Related: How To Spot True Separation Anxiety in Your Dog

Though your dog may not have to worry about work or family obligations like you do, he can still become anxious about certain things. For dogs, anxiety is usually triggered by fear, separation, or aging. Fear-related anxiety is often triggered by strange people or animals, loud noises, unfamiliar objects, strange environments, or specific situations like going to the vet. Separation anxiety affects nearly 15% of dogs and it happens when your dog feels uncomfortable or anxious when left alone or when he is separated from his family.

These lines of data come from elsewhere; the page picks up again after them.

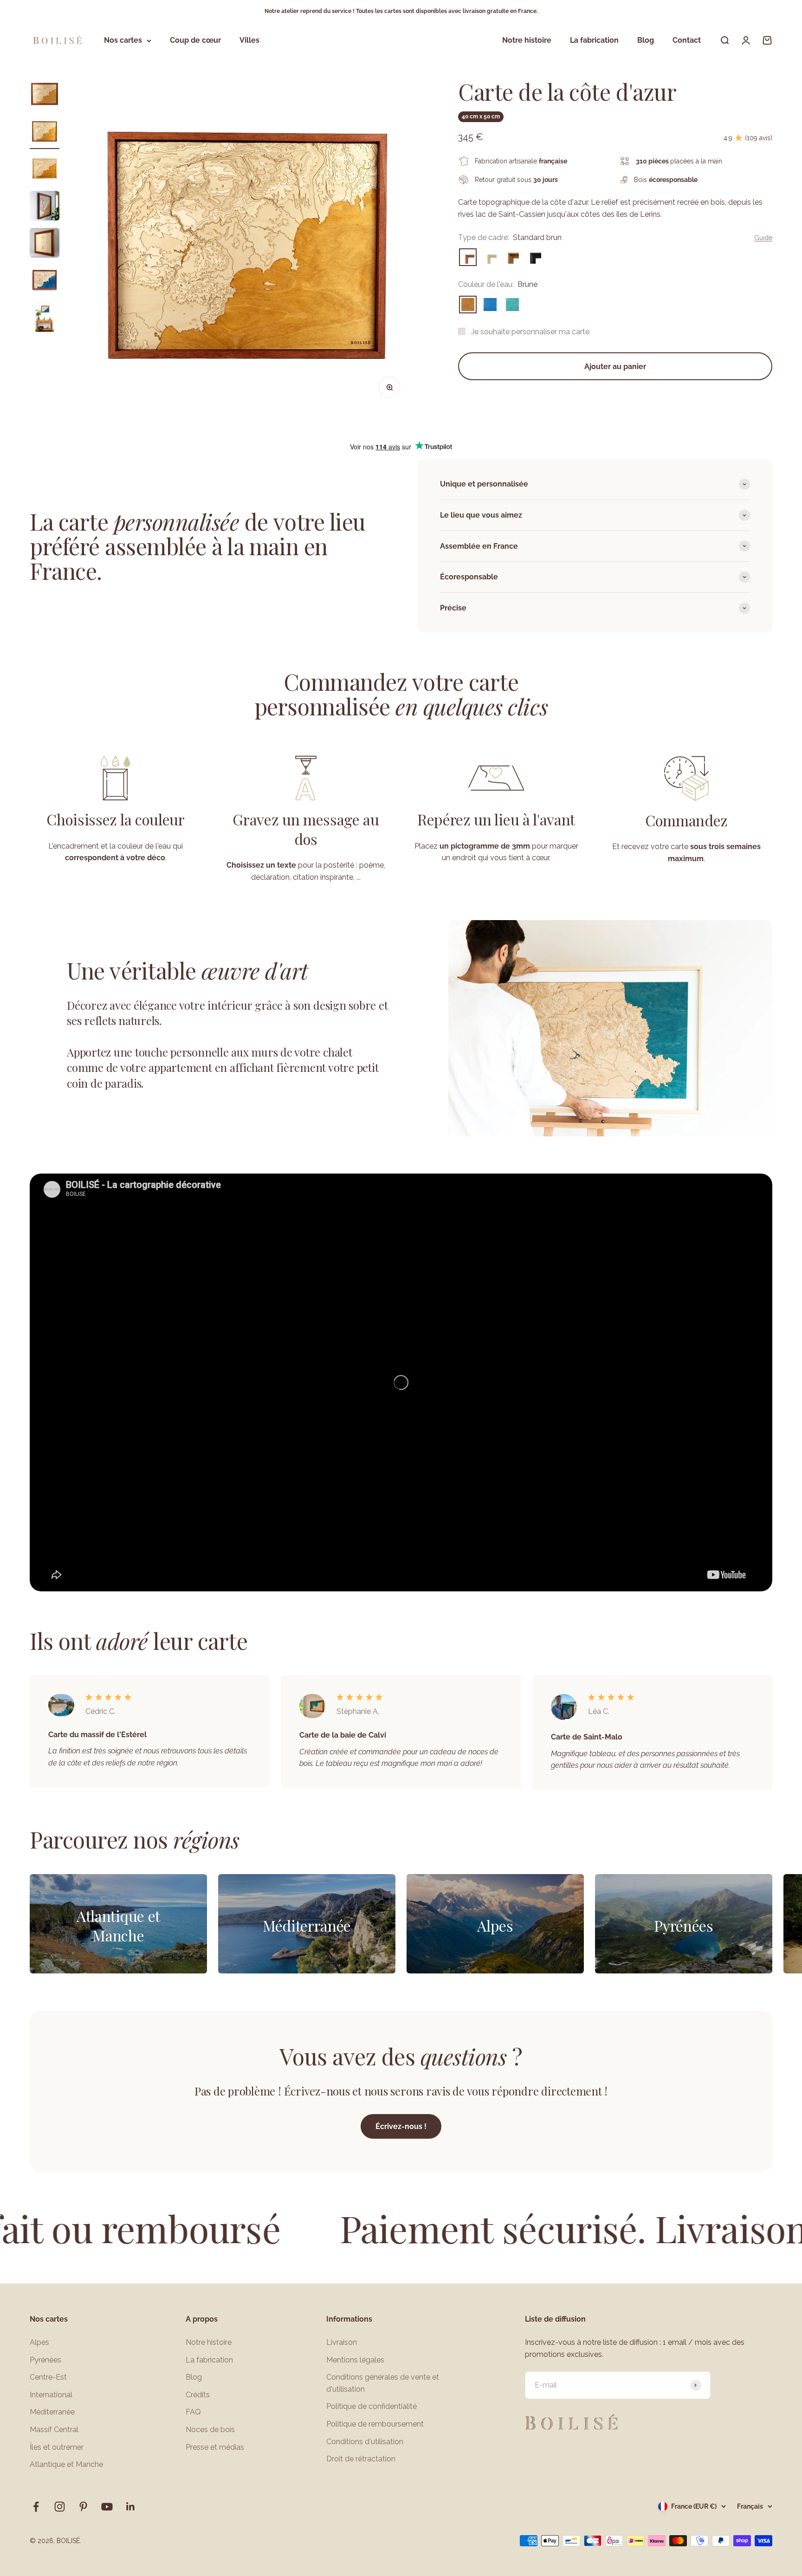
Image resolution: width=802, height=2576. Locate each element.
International (51, 2394)
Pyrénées (45, 2359)
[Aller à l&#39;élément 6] (44, 281)
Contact (687, 40)
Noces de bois (210, 2429)
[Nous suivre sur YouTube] (107, 2506)
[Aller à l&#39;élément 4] (44, 207)
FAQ (193, 2411)
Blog (645, 40)
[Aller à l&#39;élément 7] (44, 318)
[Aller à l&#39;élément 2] (44, 133)
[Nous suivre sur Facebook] (36, 2506)
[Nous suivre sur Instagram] (59, 2506)
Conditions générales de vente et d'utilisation (382, 2383)
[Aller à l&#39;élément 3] (44, 170)
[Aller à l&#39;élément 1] (44, 95)
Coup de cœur (195, 40)
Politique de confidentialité (371, 2406)
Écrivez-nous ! (401, 2126)
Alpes (39, 2342)
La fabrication (594, 40)
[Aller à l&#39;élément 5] (44, 244)
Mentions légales (355, 2359)
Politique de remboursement (375, 2424)
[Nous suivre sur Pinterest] (83, 2506)
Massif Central (54, 2429)
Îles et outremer (57, 2447)
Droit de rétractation (360, 2458)
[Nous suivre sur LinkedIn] (130, 2506)
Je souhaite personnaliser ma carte (530, 331)
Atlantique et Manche (66, 2464)
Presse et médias (215, 2447)
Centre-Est (48, 2377)
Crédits (198, 2394)
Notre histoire (526, 40)
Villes (249, 40)
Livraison (341, 2342)
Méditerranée (52, 2411)
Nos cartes (123, 40)
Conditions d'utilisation (364, 2441)
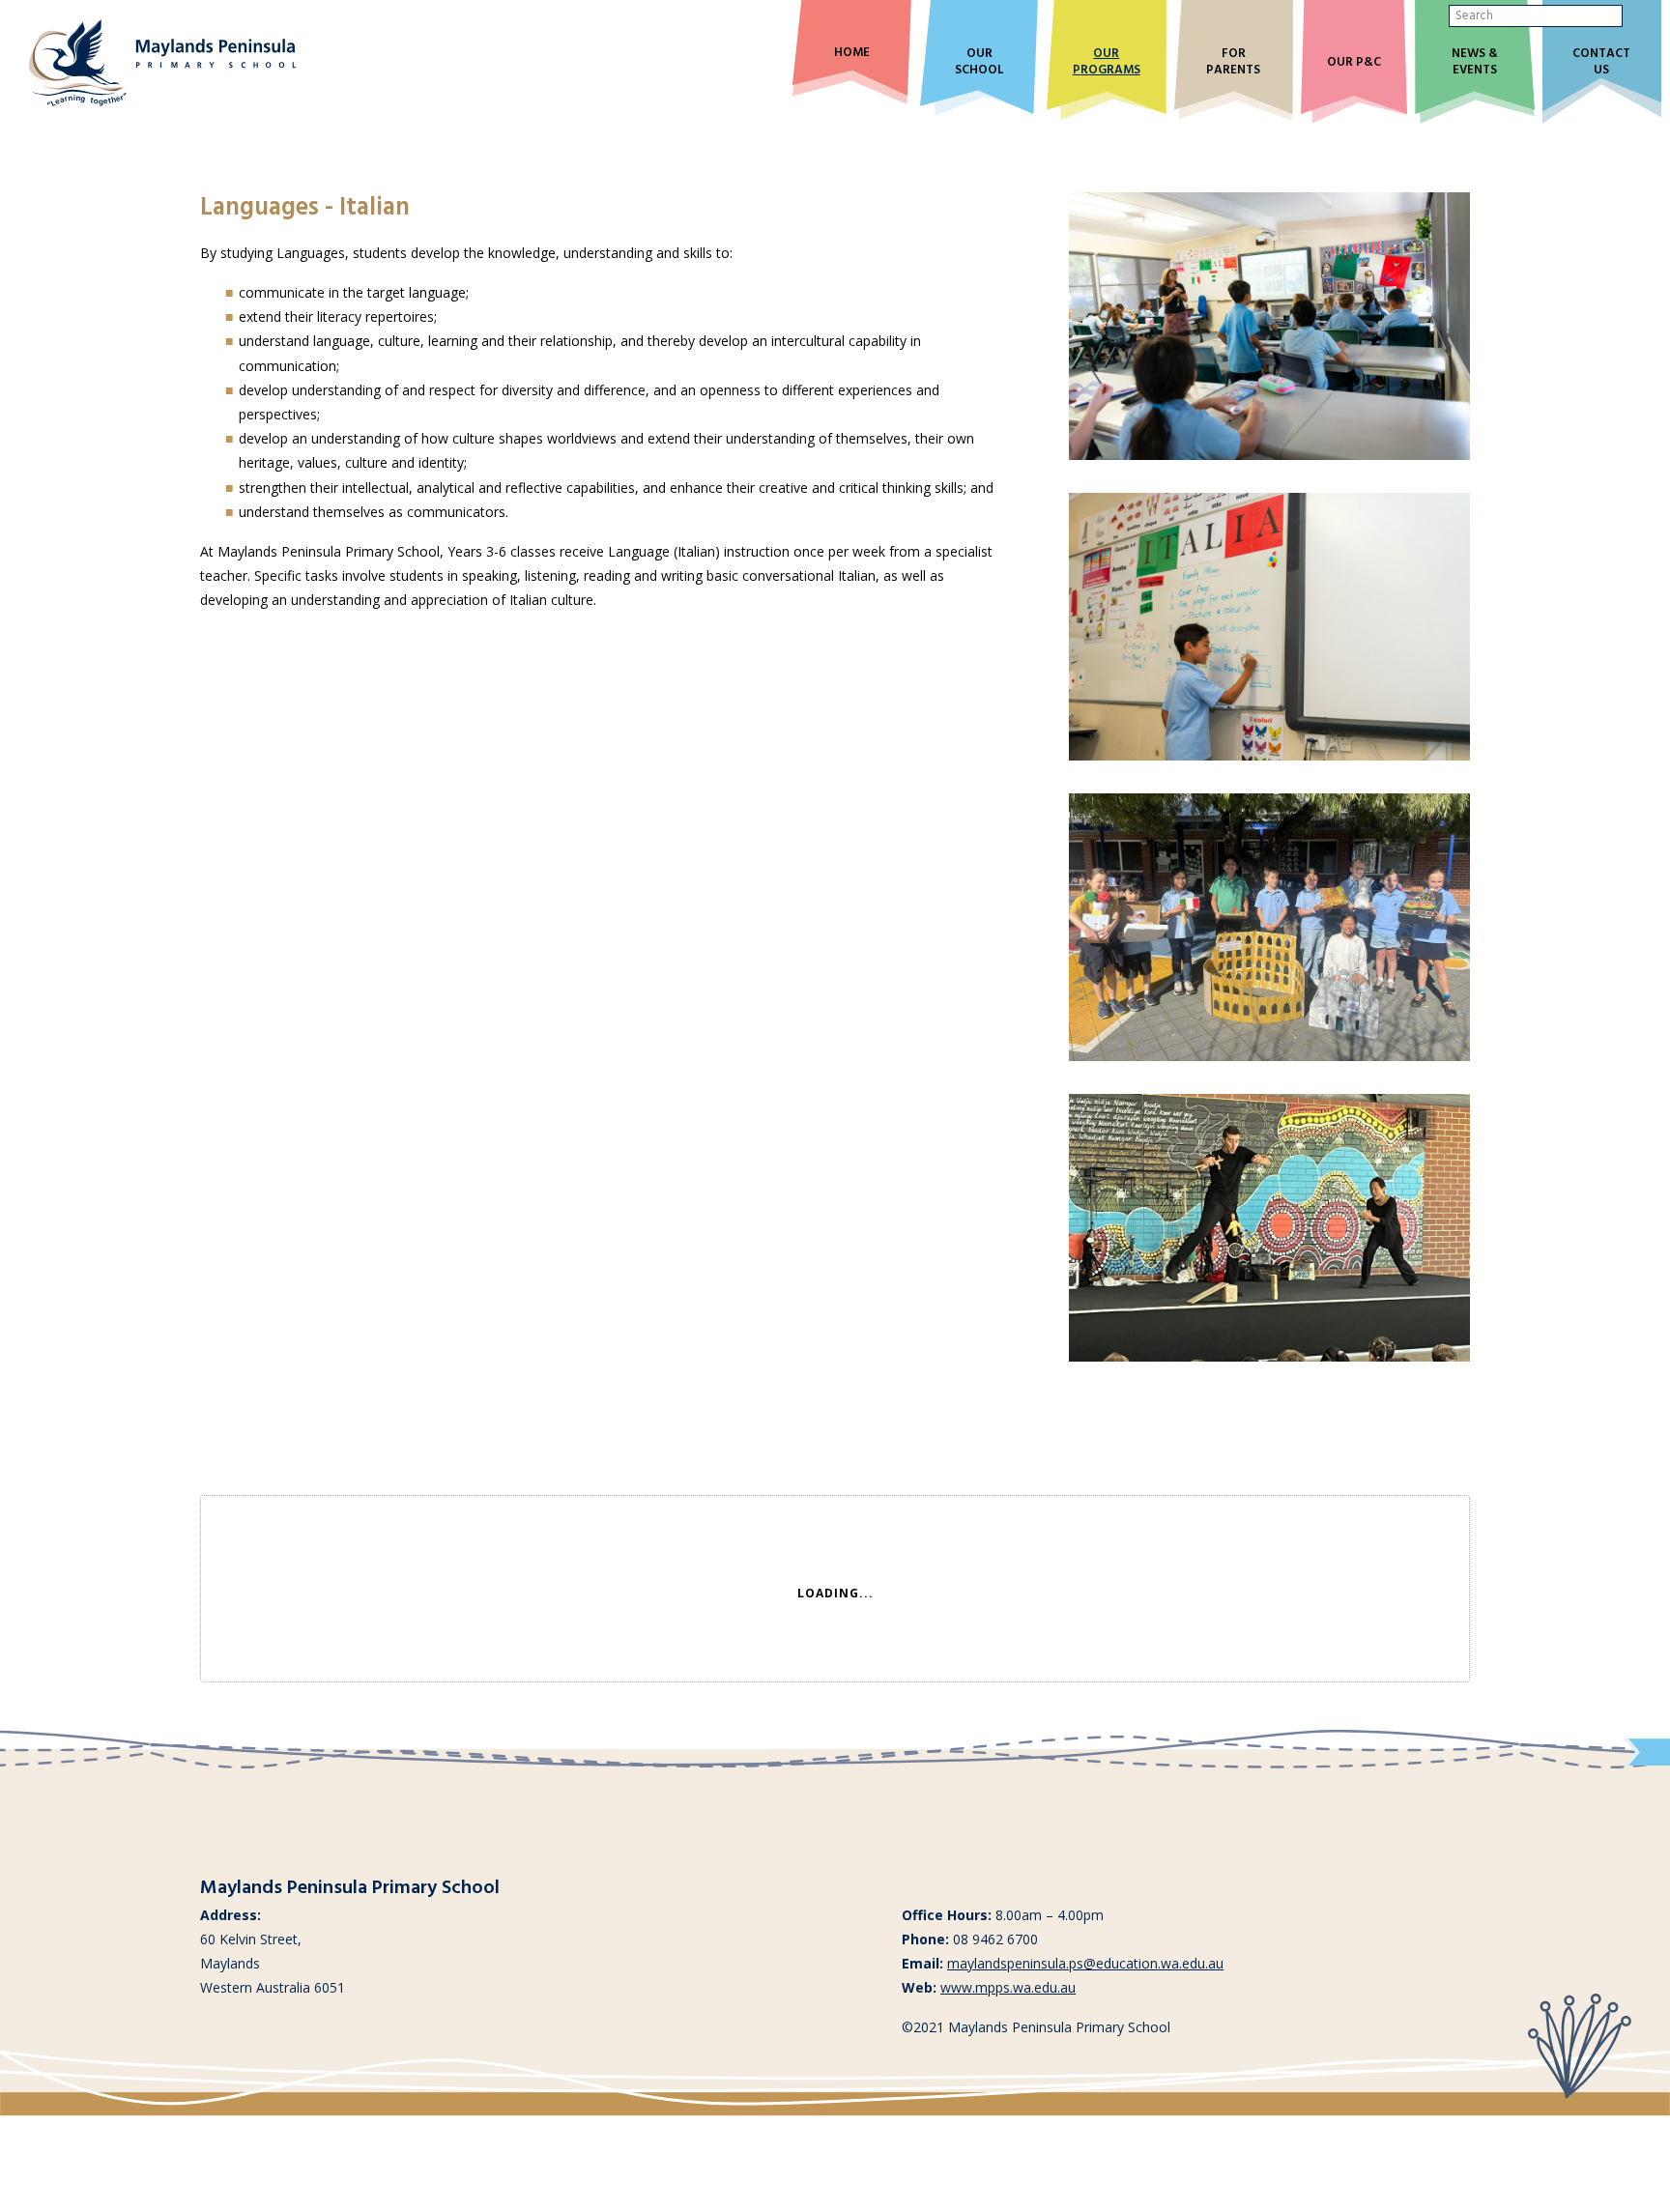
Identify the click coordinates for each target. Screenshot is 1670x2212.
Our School (979, 62)
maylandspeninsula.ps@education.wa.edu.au (1085, 1963)
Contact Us (1601, 62)
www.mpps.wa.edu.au (1008, 1987)
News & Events (1475, 62)
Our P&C (1354, 63)
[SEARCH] (1638, 16)
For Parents (1233, 62)
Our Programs (1106, 62)
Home (852, 53)
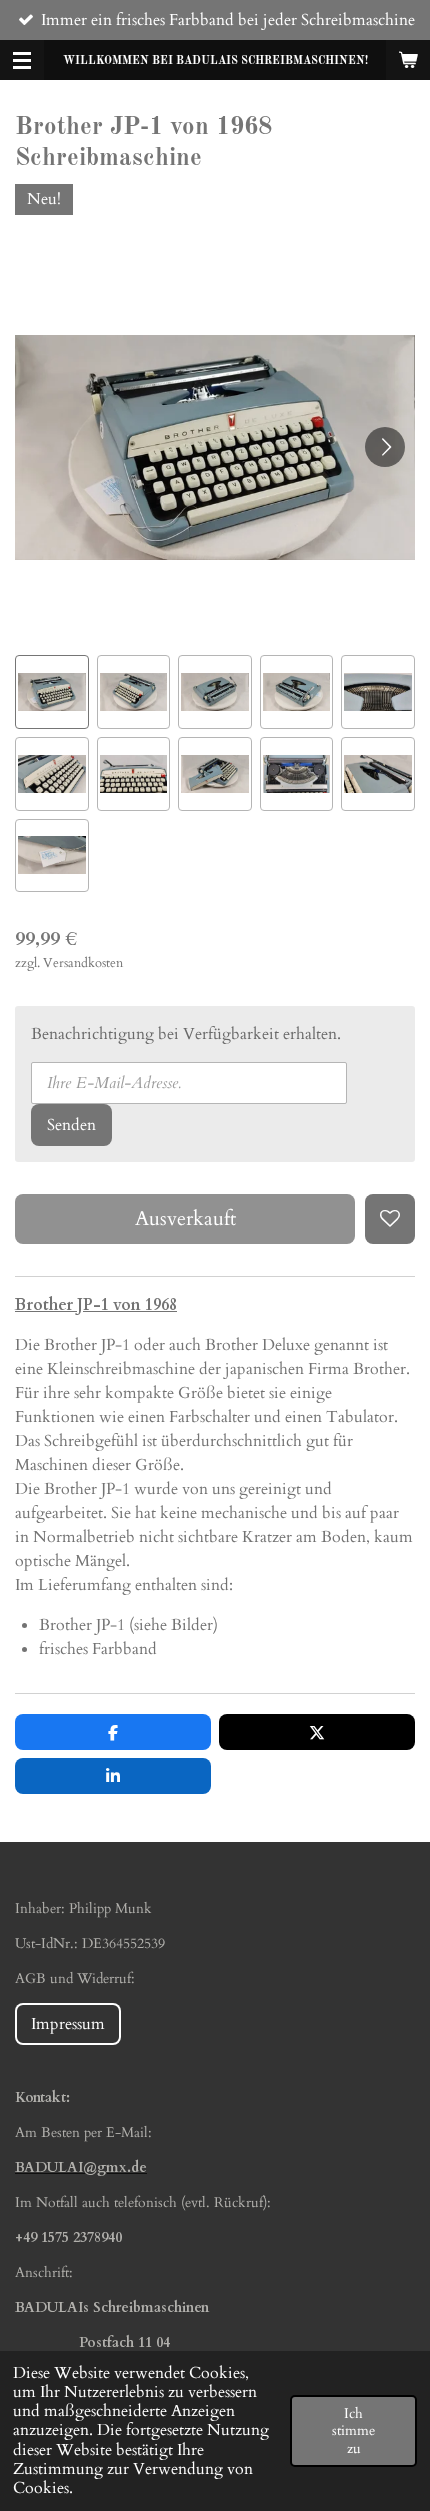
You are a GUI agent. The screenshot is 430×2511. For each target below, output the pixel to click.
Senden (71, 1125)
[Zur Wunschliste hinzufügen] (390, 1219)
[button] (52, 692)
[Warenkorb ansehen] (408, 60)
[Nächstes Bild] (385, 447)
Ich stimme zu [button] (353, 2431)
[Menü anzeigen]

Symptoms of anxiety vary from one dog to another and can change depending on the trigger. Many dogs with separation anxiety exhibit destructive behaviors as well as whining, barking, urinating or defecating in the house, and making escape attempts. Some of the more general symptoms of anxiety may include aggression, drooling, panting, depression, restlessness, and repetitive behaviors.

Related: Is Your Anxiety Contagious to Your Dog?

The first step in treating your dog’s anxiety is to talk to your veterinarian so you can identify the underlying cause. From there, you have several options which include the following:

  • Counterconditioning – This is a form of training that works to change your dog’s response to the things that trigger his anxiety. For example, you might train your dog to sit when he starts to get anxious about something instead of pacing or whining.
  • Desnsitization – This type of training involves introducing your dog to the trigger for his anxiety in small doses, working up to higher doses and pairing it with rewards to change his negative response to the trigger into a positive one.
  • Medication – For chronic or severe anxiety, your veterinarian may recommend medications such as antidepressants or SSRIs like fluoxetine and clomipramine. If you know that something is going to happen which could trigger your dog’s anxiety (like fireworks on the 4th of July), your vet might prescribe a benzodiazepine to help him cope.
  • Pheromones – Dog calming pheromones can help your dog feel safer and calmer on a daily basis. They come in several forms including diffusers, collars, sprays, and wipes.
  • Herbal Remedies – For a natural treatment option, you can try teas, tinctures, or tablets made from calming herbs like chamomile, valerian, and St. John’s wort.
  • ThunderShirt – The ThunderShirt is an anti-anxiety jacket that applies calming pressure to your dog’s body much like swaddling an infant and it can help with all kinds of anxiety.

Your dog is an individual, shaped by his individual experiences. The triggers for your dog’s anxiety may not be the same as they are for another dog which is why you need to talk to your vet about your concerns and be prepared to try a few treatments before you find the one that works best.